═════ Estratto

Dalle analisi effettuate dalla Arpa Lazio nel mese di dicembre e pervenute alla Asl RMG  il 24 Gennaio si è riscontrata la presenza di isomeri dell’esaclorociclesano nell’acqua proveniente dal pozzo n. 6 a servizio idrico di Colleferro e dal pozzo “Stendaggi” a servizio del distretto industriale. Ulteriore contaminazione è stata rilevata con prelievo in una fontanella pubblica alimentata dal pozzo denominato “Sacco2” gestito da CSAP: si è riscontrata  la presenza di ferro e manganese quasi il doppio dei limiti di legge.  Per quanto riguarda l’esaclorocicloesano e l’ormai famoso isomero Beta, come la maggioranza delle popolazione di Colleferro  e della Valle del Sacco ricorderà, si tratta della sostanza oggetto di scandalo che dal 2005 si è scoperto essere presente nell’organismo di persone e animali. Ricordiamo che tale molecola è un derivato del lindano, conosciuto per le sue proprietà insetticide e altamente tossico per gli esseri viventi. Il nostro organismo accumula questa sostanza nelle parti grasse e nel sangue e non è in grado di degradarlo, se non con l’allattamento. Nel tempo questa sostanza si immagazzina nei tessuti adiposi e può provocare patologie.

Dalle analisi sopracitate è emerso che il quantitativo di esaclorocicloesano nell’acqua del pozzo n. 6 supera il limite consentito del 30 % (limite di legge: 0,10 µg/l, quantità rilevata 0,13 µg/l); per il pozzo “Stendaggi” il valore riscontrato è stato di 0,15 µg/l.

══════════

### Quesito A:
Rispondi a queste domande sull'estratto relativo alla contaminazione dei pozzi di Colleferro:
(i) Da quale pozzo è alimentata la fontanella pubblica in cui sono stati trovati ferro e manganese?
(ii) Di quale sostanza è un derivato l'esaclorocicloesano?
(iii) Quale valore di esaclorocicloesano è stato riscontrato nel pozzo "Stendaggi"?
### Quesito B:
Riassumi in due frasi l'estratto sulla contaminazione dei pozzi di Colleferro.
### Quesito C:
Scrivi il seguito dell'estratto sulla contaminazione dei pozzi di Colleferro, a partire dalla sua ultima frase.

═════ Voci riportate

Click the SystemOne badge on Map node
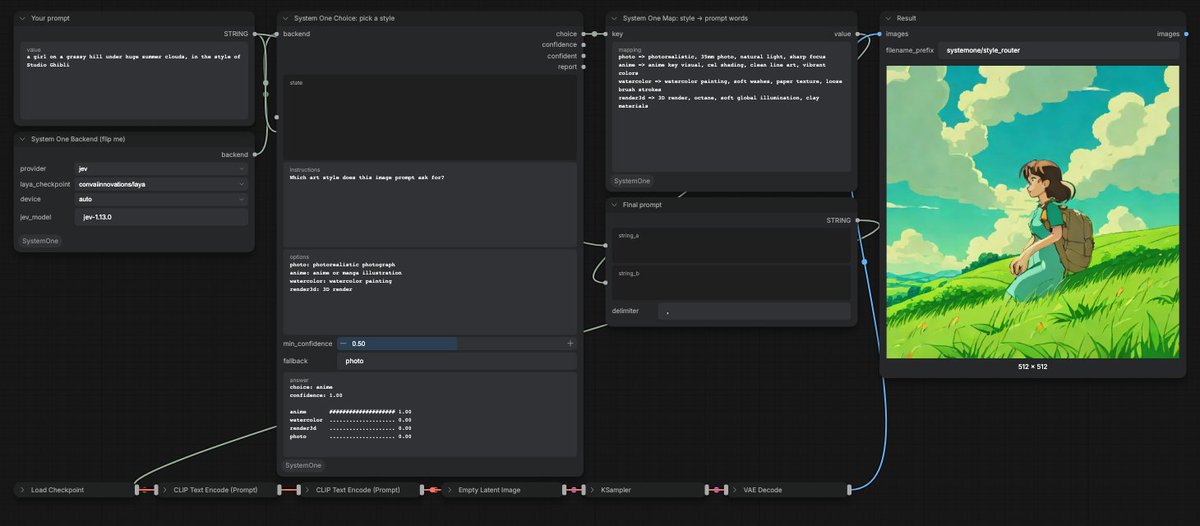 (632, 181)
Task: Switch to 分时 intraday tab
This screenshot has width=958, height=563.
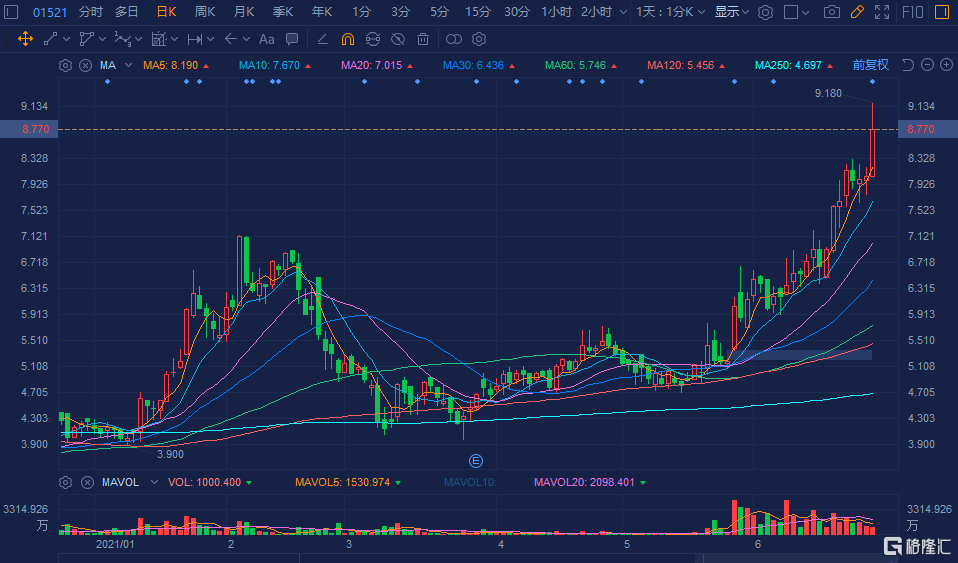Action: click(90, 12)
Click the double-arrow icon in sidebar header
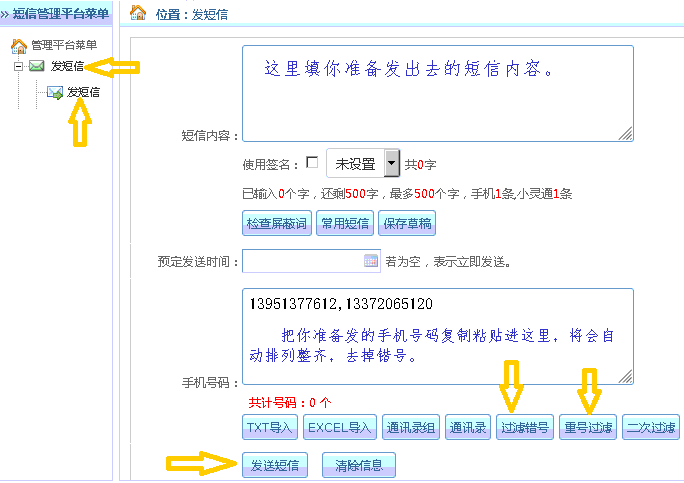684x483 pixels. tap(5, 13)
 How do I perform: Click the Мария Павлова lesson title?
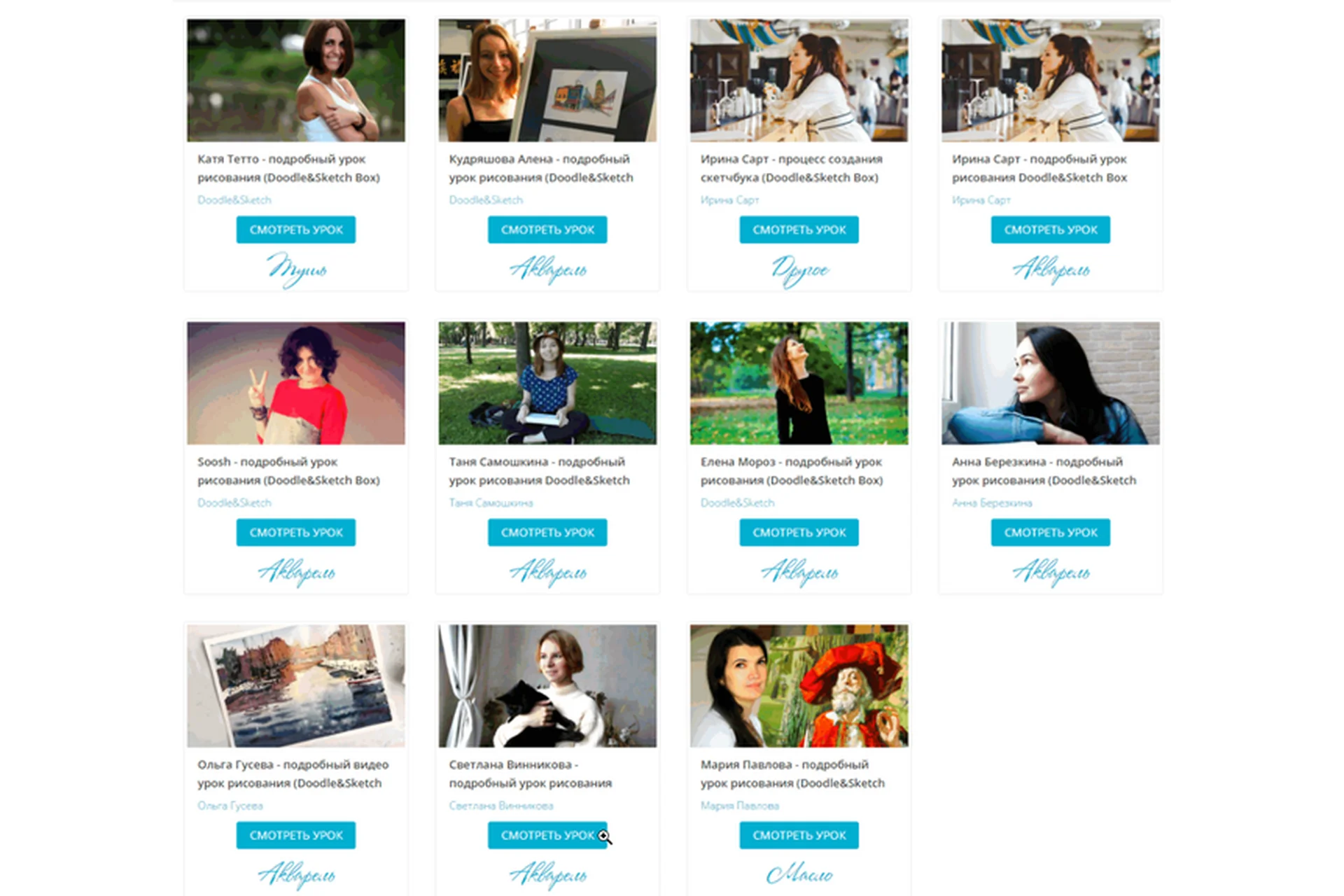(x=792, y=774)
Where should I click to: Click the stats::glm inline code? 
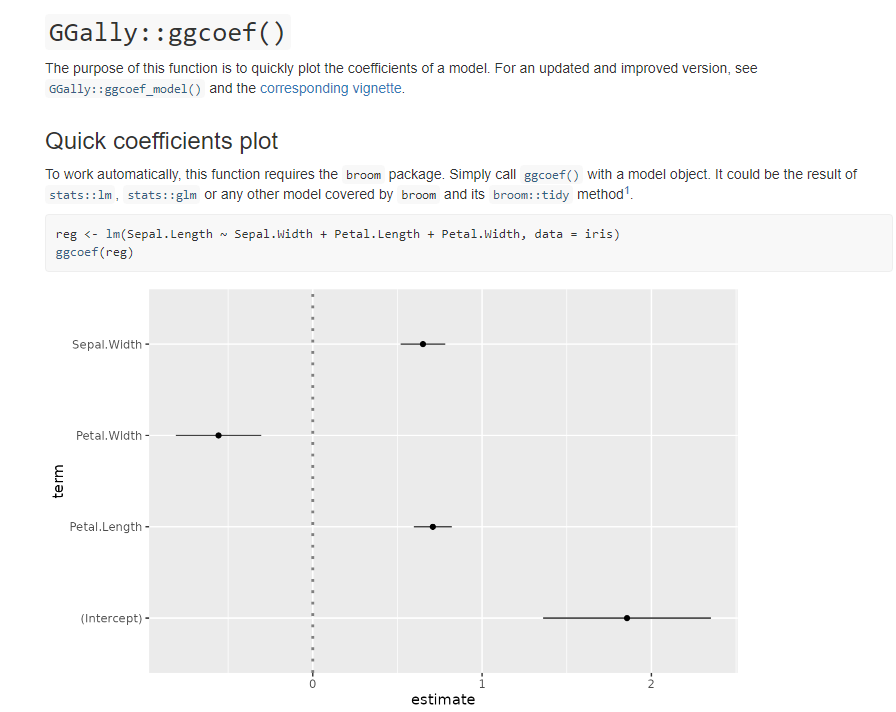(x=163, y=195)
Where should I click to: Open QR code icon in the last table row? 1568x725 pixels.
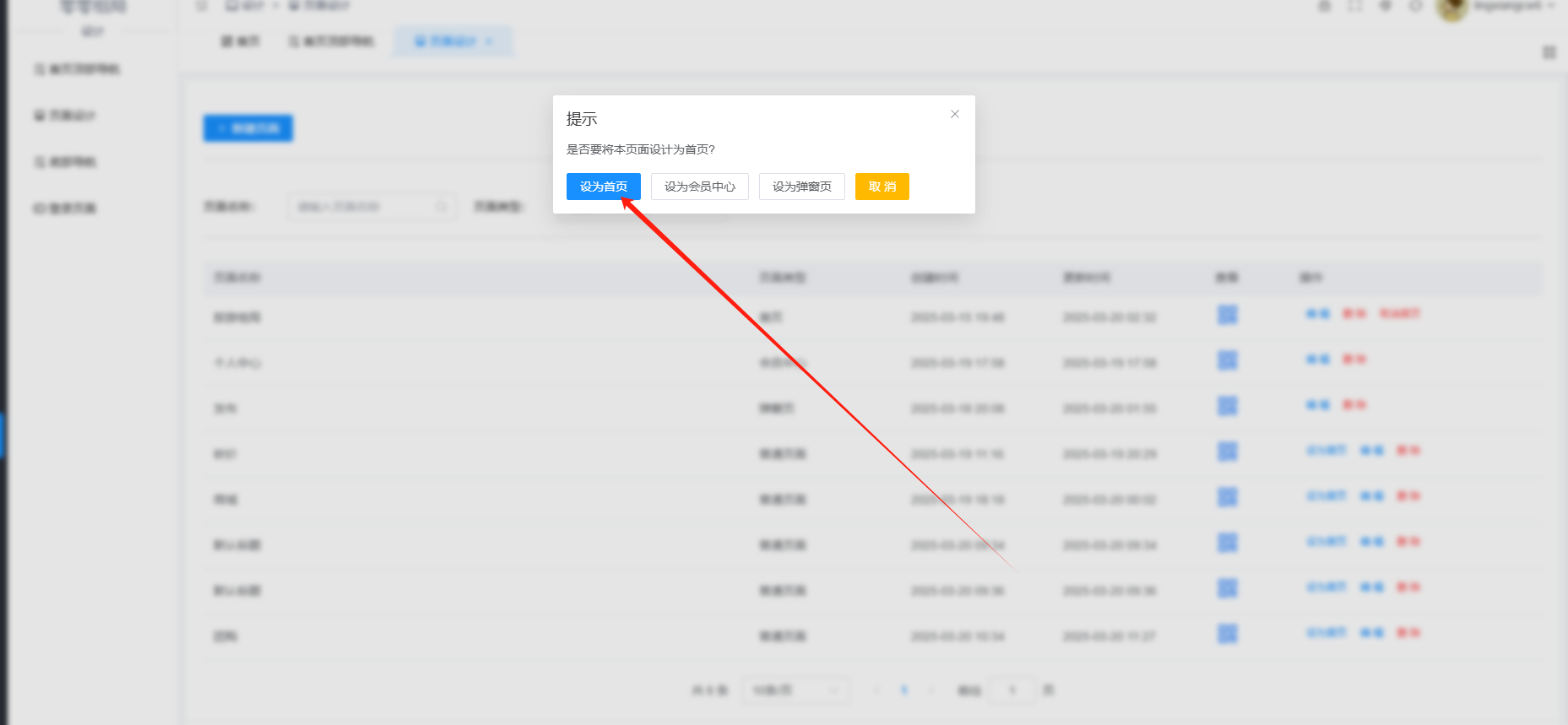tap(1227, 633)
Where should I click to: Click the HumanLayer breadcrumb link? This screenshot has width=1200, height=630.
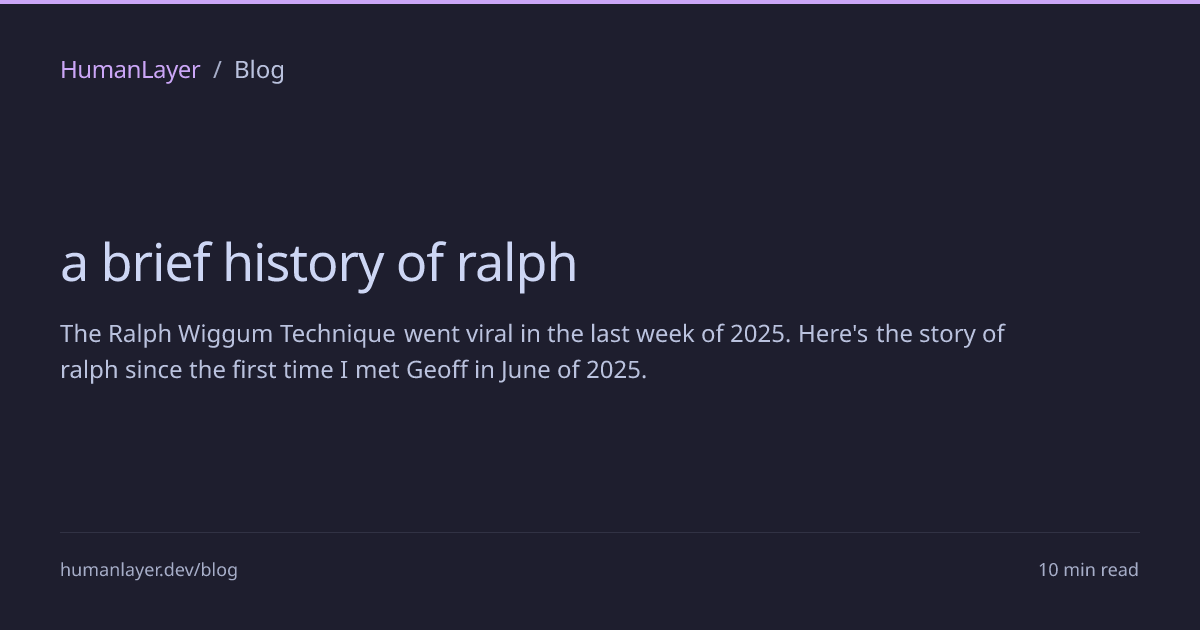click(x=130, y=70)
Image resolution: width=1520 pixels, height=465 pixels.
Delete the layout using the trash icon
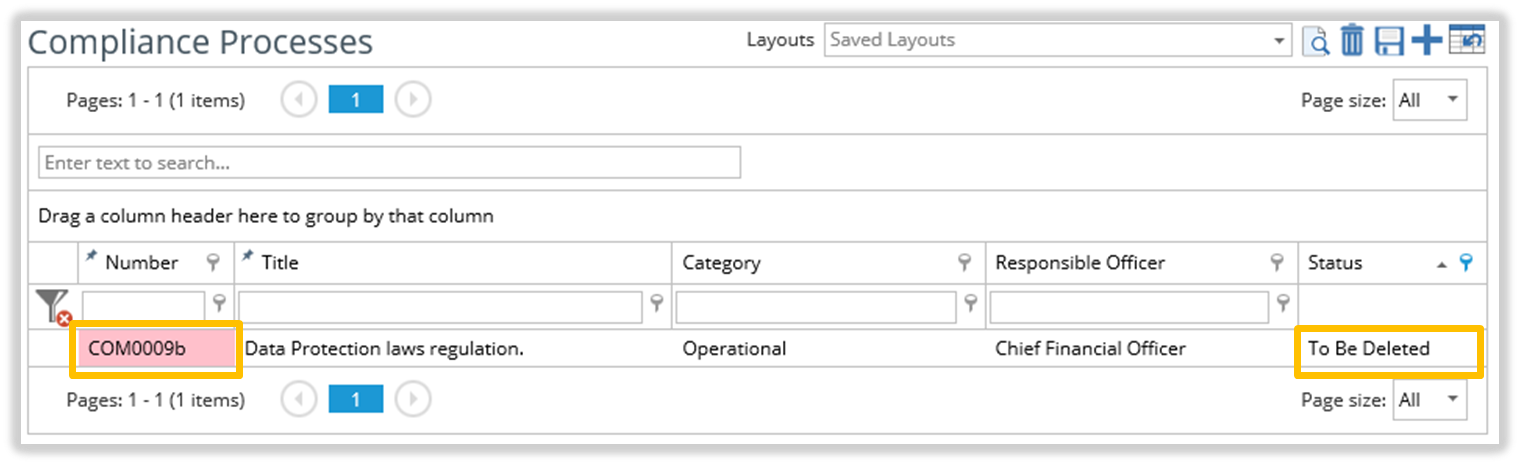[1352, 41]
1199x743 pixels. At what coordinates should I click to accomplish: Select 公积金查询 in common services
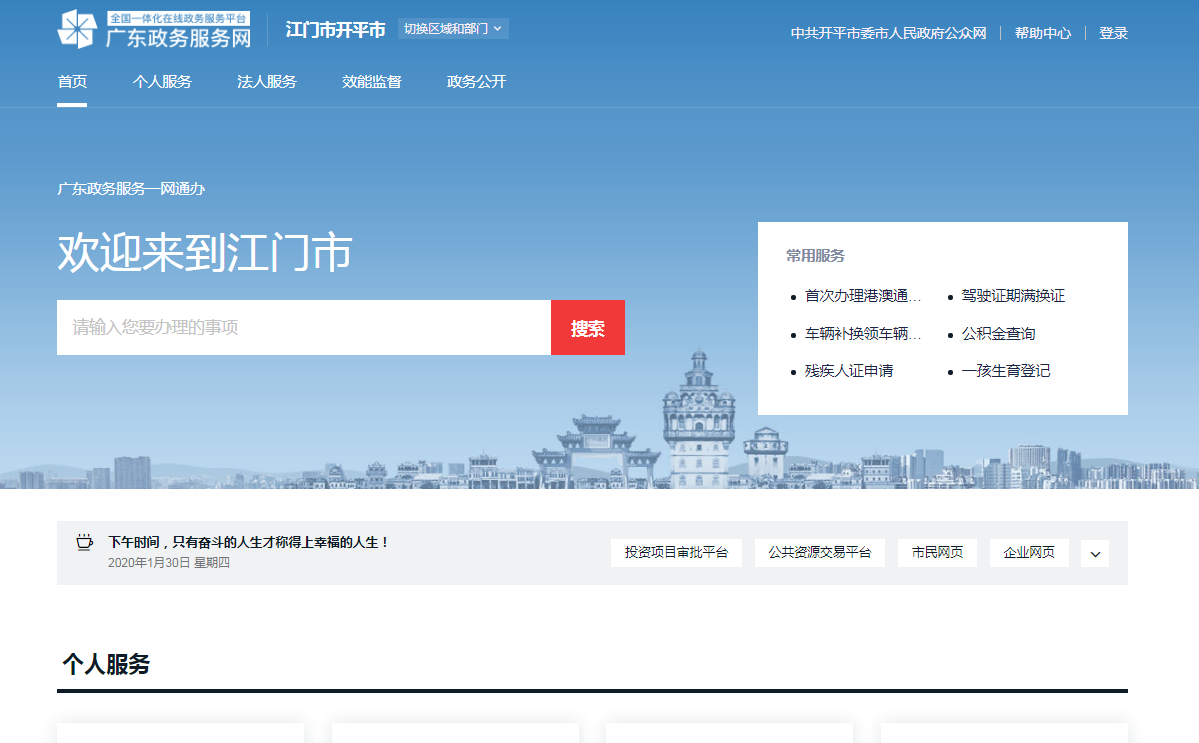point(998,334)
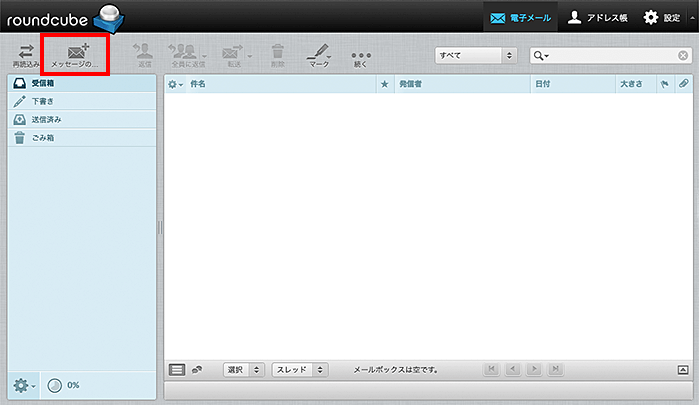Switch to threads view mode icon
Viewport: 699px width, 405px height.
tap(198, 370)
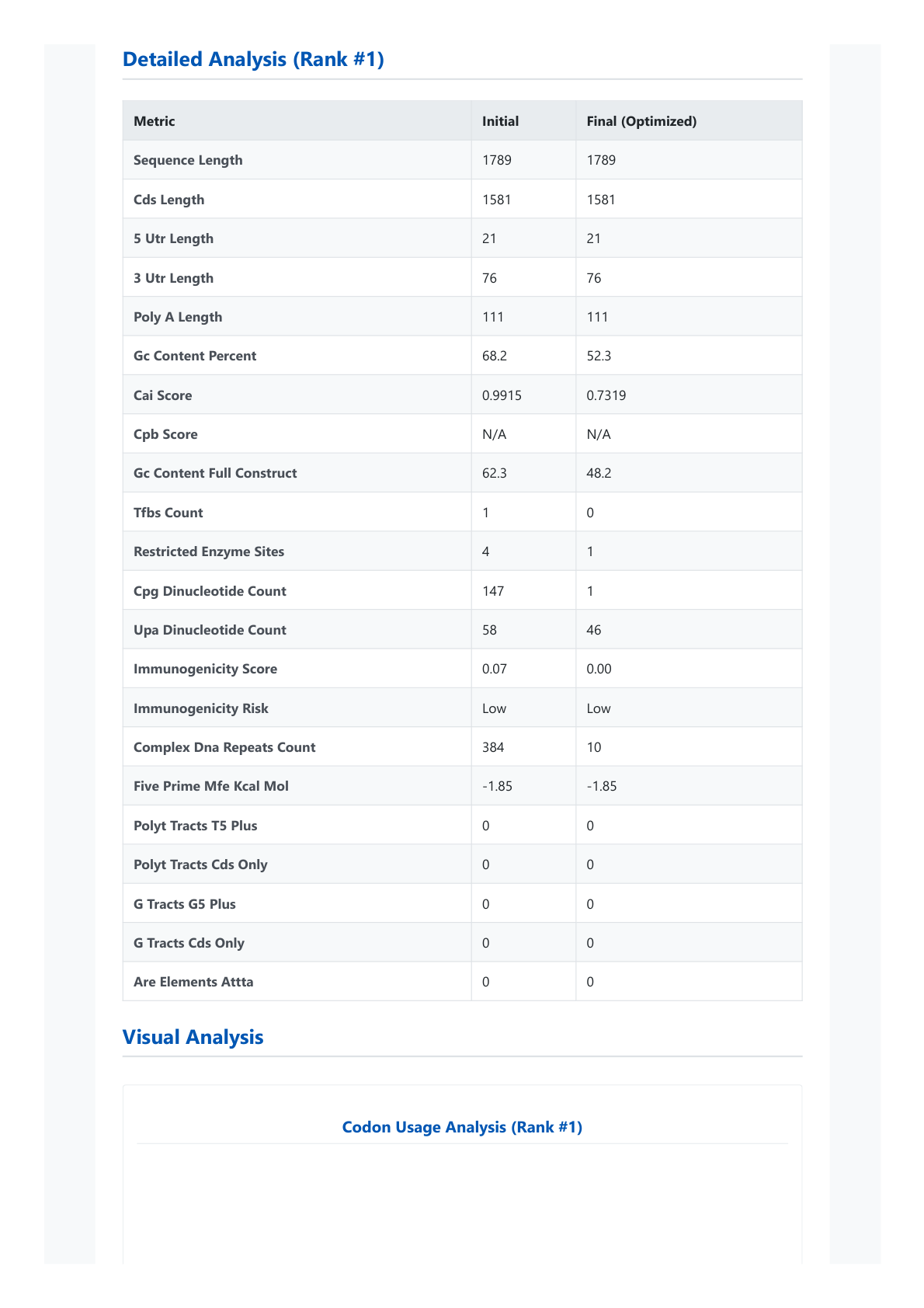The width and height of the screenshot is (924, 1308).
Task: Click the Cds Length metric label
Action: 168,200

══════════

### Spazio risposta A:
(i) Dal pozzo denominato "Sacco2", gestito da CSAP.
(ii) Dal lindano.
(iii) 0,15 µg/l.

### Spazio risposta B:
Le analisi di dicembre della Arpa Lazio hanno rilevato isomeri dell'esaclorocicloesano nel pozzo n. 6 di Colleferro (0,13 µg/l, contro un limite di legge di 0,10 µg/l) e nel pozzo "Stendaggi" (0,15 µg/l). In una fontanella alimentata dal pozzo "Sacco2" sono stati invece trovati ferro e manganese in quantità quasi doppie rispetto ai limiti di legge; l'esaclorocicloesano, derivato del lindano e altamente tossico, si accumula nei tessuti adiposi e nel sangue e può provocare patologie.

### Spazio risposta C:
Questo dimostra, contrariamente a quanto ci è stato detto finora che l’acqua, nel caso specifico, non ha risposto ai parametri chimici consentiti dalla legge per l’utilizzo ad uso umano, secondo il Decreto Legislativo 31/2001, e chiediamo conferma se nei 40 giorni di tempo intercorsi tra il prelievo del campione e i risultati pervenuti, i cittadini ignari non abbiano assimilato, anche se in forma limitata nel tempo, sostanze che sono considerate tossiche.  Riteniamo lecito avere informazioni sulle responsabilità di chi ha permesso tali accadimenti.

Cosa rischiamo in futuro: vista la presenza di sostanze chimiche nella falda di emungimento delle acque, anche altri pozzi in seguito potranno risultare inquinati?
Cosa è successo all’intorno della zona pozzi vista anche la recente necessità di chiudere il pozzo n. 7 per inquinamento batteriologico?
Siamo certi siano state adottate tutte le misure precauzionali adatte nella concessione di nuove perforazioni del terreno, tenendo presente che siamo un Sito di Interesse Nazionale di bonifica?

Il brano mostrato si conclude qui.